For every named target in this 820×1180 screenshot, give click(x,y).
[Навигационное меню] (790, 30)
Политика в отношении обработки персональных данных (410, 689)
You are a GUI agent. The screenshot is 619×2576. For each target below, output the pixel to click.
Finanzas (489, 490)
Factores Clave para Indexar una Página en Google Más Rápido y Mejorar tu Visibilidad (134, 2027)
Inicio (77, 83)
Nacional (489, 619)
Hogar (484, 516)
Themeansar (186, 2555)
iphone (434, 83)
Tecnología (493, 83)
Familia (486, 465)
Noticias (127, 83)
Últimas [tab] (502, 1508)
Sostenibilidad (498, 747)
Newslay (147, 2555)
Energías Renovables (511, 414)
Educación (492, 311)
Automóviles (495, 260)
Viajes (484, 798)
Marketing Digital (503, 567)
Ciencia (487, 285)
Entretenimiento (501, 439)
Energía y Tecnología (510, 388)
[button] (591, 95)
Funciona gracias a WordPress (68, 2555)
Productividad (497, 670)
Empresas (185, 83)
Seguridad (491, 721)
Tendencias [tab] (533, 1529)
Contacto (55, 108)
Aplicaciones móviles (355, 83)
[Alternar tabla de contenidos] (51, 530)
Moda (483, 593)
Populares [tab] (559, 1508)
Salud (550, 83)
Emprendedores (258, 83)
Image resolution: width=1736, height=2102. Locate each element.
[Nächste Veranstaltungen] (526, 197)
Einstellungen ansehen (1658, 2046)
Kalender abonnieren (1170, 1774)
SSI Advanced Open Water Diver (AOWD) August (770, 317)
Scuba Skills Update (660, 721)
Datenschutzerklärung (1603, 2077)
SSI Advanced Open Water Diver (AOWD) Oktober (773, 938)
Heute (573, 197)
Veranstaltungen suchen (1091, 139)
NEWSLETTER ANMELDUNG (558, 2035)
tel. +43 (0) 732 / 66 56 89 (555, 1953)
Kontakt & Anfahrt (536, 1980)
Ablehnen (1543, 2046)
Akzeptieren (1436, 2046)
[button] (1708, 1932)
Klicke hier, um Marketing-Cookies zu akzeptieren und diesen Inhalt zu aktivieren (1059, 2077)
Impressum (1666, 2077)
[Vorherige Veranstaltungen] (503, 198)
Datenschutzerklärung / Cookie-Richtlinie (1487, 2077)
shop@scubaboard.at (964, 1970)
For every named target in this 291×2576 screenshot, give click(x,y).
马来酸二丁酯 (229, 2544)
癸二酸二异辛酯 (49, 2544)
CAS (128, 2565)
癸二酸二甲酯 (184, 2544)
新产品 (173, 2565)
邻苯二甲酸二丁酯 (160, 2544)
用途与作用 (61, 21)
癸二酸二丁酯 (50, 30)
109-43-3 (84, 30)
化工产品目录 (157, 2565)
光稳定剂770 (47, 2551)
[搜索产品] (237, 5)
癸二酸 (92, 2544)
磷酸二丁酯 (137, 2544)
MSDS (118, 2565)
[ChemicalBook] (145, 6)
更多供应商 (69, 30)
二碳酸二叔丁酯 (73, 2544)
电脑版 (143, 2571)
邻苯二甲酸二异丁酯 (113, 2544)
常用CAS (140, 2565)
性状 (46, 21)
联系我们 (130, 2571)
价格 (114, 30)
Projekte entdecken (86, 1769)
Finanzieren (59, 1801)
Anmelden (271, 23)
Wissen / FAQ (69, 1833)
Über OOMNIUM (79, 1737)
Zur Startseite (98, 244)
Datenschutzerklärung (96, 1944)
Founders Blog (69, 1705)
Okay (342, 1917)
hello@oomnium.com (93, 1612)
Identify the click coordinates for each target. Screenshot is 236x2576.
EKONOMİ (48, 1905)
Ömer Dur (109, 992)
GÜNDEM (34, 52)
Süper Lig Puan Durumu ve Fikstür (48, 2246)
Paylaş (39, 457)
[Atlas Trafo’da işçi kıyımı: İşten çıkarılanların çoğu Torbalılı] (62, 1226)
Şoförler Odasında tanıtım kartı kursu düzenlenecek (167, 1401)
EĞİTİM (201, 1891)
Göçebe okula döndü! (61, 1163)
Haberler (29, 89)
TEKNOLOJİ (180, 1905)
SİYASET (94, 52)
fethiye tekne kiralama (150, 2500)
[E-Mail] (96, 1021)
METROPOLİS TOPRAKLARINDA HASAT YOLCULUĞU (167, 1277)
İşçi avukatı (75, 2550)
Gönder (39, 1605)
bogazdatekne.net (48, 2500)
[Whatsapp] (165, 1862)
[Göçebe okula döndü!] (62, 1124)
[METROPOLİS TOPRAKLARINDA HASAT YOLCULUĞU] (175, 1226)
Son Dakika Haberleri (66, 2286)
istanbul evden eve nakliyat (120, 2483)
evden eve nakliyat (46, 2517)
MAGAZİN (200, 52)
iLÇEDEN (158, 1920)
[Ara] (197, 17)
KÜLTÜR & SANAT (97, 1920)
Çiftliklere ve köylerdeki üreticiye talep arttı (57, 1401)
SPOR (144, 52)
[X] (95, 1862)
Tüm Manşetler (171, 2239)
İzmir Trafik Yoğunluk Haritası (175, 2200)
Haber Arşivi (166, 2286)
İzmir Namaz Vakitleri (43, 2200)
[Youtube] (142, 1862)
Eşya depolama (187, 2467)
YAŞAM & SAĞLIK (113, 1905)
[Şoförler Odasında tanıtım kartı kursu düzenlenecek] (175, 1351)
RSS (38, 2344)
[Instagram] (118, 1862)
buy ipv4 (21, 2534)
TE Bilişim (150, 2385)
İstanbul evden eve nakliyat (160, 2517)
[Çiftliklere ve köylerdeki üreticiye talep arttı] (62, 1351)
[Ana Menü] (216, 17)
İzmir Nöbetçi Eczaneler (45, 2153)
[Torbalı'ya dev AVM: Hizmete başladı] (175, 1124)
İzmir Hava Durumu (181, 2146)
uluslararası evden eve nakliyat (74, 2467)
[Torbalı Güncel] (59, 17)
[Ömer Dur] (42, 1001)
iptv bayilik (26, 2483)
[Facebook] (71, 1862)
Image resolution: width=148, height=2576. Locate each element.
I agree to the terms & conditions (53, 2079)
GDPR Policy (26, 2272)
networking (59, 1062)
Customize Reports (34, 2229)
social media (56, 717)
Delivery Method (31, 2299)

======

Exercise instructions:
Return the full listing exactly as written.

Written answer:
For every named target in this 820×1180 screenshot, give click(x,y).
[Навигационное меню] (790, 30)
Политика в отношении обработки персональных данных (410, 689)
You are a GUI agent. The screenshot is 619×2576. For each target below, output the pixel to click.
Finanzas (489, 490)
Factores Clave para Indexar una Página en Google Más Rápido y Mejorar tu Visibilidad (134, 2027)
Inicio (77, 83)
Nacional (489, 619)
Hogar (484, 516)
Themeansar (186, 2555)
iphone (434, 83)
Tecnología (493, 83)
Familia (486, 465)
Noticias (127, 83)
Últimas [tab] (502, 1508)
Sostenibilidad (498, 747)
Newslay (147, 2555)
Energías Renovables (511, 414)
Educación (492, 311)
Automóviles (495, 260)
Viajes (484, 798)
Marketing Digital (503, 567)
Ciencia (487, 285)
Entretenimiento (501, 439)
Energía y Tecnología (510, 388)
[button] (591, 95)
Funciona gracias a WordPress (68, 2555)
Productividad (497, 670)
Empresas (185, 83)
Seguridad (491, 721)
Tendencias [tab] (533, 1529)
Contacto (55, 108)
Aplicaciones móviles (355, 83)
[Alternar tabla de contenidos] (51, 530)
Moda (483, 593)
Populares [tab] (559, 1508)
Salud (550, 83)
Emprendedores (258, 83)
Image resolution: width=1736, height=2102. Locate each element.
[Nächste Veranstaltungen] (526, 197)
Einstellungen ansehen (1658, 2046)
Kalender abonnieren (1170, 1774)
SSI Advanced Open Water Diver (AOWD) August (770, 317)
Scuba Skills Update (660, 721)
Datenschutzerklärung (1603, 2077)
SSI Advanced Open Water Diver (AOWD) Oktober (773, 938)
Heute (573, 197)
Veranstaltungen suchen (1091, 139)
NEWSLETTER ANMELDUNG (558, 2035)
tel. +43 (0) 732 / 66 56 89 (555, 1953)
Kontakt & Anfahrt (536, 1980)
Ablehnen (1543, 2046)
Akzeptieren (1436, 2046)
[button] (1708, 1932)
Klicke hier, um Marketing-Cookies zu akzeptieren und diesen Inhalt zu aktivieren (1059, 2077)
Impressum (1666, 2077)
[Vorherige Veranstaltungen] (503, 198)
Datenschutzerklärung / Cookie-Richtlinie (1487, 2077)
shop@scubaboard.at (964, 1970)
For every named target in this 291×2576 screenshot, give click(x,y).
马来酸二丁酯 (229, 2544)
癸二酸二异辛酯 (49, 2544)
CAS (128, 2565)
癸二酸二甲酯 (184, 2544)
新产品 (173, 2565)
邻苯二甲酸二丁酯 (160, 2544)
用途与作用 (61, 21)
癸二酸二丁酯 (50, 30)
109-43-3 (84, 30)
化工产品目录 (157, 2565)
光稳定剂770 (47, 2551)
[搜索产品] (237, 5)
癸二酸 (92, 2544)
磷酸二丁酯 (137, 2544)
MSDS (118, 2565)
[ChemicalBook] (145, 6)
更多供应商 (69, 30)
二碳酸二叔丁酯 (73, 2544)
电脑版 (143, 2571)
邻苯二甲酸二异丁酯 (113, 2544)
常用CAS (140, 2565)
性状 (46, 21)
联系我们 (130, 2571)
价格 (114, 30)
Projekte entdecken (86, 1769)
Finanzieren (59, 1801)
Anmelden (271, 23)
Wissen / FAQ (69, 1833)
Über OOMNIUM (79, 1737)
Zur Startseite (98, 244)
Datenschutzerklärung (96, 1944)
Founders Blog (69, 1705)
Okay (342, 1917)
hello@oomnium.com (93, 1612)
Identify the click coordinates for each target. Screenshot is 236x2576.
EKONOMİ (48, 1905)
Ömer Dur (109, 992)
GÜNDEM (34, 52)
Süper Lig Puan Durumu ve Fikstür (48, 2246)
Paylaş (39, 457)
[Atlas Trafo’da işçi kıyımı: İşten çıkarılanların çoğu Torbalılı] (62, 1226)
Şoförler Odasında tanıtım kartı kursu düzenlenecek (167, 1401)
EĞİTİM (201, 1891)
Göçebe okula döndü! (61, 1163)
Haberler (29, 89)
TEKNOLOJİ (180, 1905)
SİYASET (94, 52)
fethiye tekne kiralama (150, 2500)
[E-Mail] (96, 1021)
METROPOLİS TOPRAKLARINDA HASAT YOLCULUĞU (167, 1277)
İşçi avukatı (75, 2550)
Gönder (39, 1605)
bogazdatekne.net (48, 2500)
[Whatsapp] (165, 1862)
[Göçebe okula döndü!] (62, 1124)
[METROPOLİS TOPRAKLARINDA HASAT YOLCULUĞU] (175, 1226)
Son Dakika Haberleri (66, 2286)
istanbul evden eve nakliyat (120, 2483)
evden eve nakliyat (46, 2517)
MAGAZİN (200, 52)
iLÇEDEN (158, 1920)
[Ara] (197, 17)
KÜLTÜR & SANAT (97, 1920)
Çiftliklere ve köylerdeki üreticiye talep arttı (57, 1401)
SPOR (144, 52)
[X] (95, 1862)
Tüm Manşetler (171, 2239)
İzmir Trafik Yoğunluk Haritası (175, 2200)
Haber Arşivi (166, 2286)
İzmir Namaz Vakitleri (43, 2200)
[Youtube] (142, 1862)
Eşya depolama (187, 2467)
YAŞAM & SAĞLIK (113, 1905)
[Şoförler Odasında tanıtım kartı kursu düzenlenecek] (175, 1351)
RSS (38, 2344)
[Instagram] (118, 1862)
buy ipv4 (21, 2534)
TE Bilişim (150, 2385)
İstanbul evden eve nakliyat (160, 2517)
[Çiftliklere ve köylerdeki üreticiye talep arttı] (62, 1351)
[Ana Menü] (216, 17)
İzmir Nöbetçi Eczaneler (45, 2153)
[Torbalı'ya dev AVM: Hizmete başladı] (175, 1124)
İzmir Hava Durumu (181, 2146)
uluslararası evden eve nakliyat (74, 2467)
[Torbalı Güncel] (59, 17)
[Ömer Dur] (42, 1001)
iptv bayilik (26, 2483)
[Facebook] (71, 1862)
Image resolution: width=148, height=2576. Locate each element.
I agree to the terms & conditions (53, 2079)
GDPR Policy (26, 2272)
networking (59, 1062)
Customize Reports (34, 2229)
social media (56, 717)
Delivery Method (31, 2299)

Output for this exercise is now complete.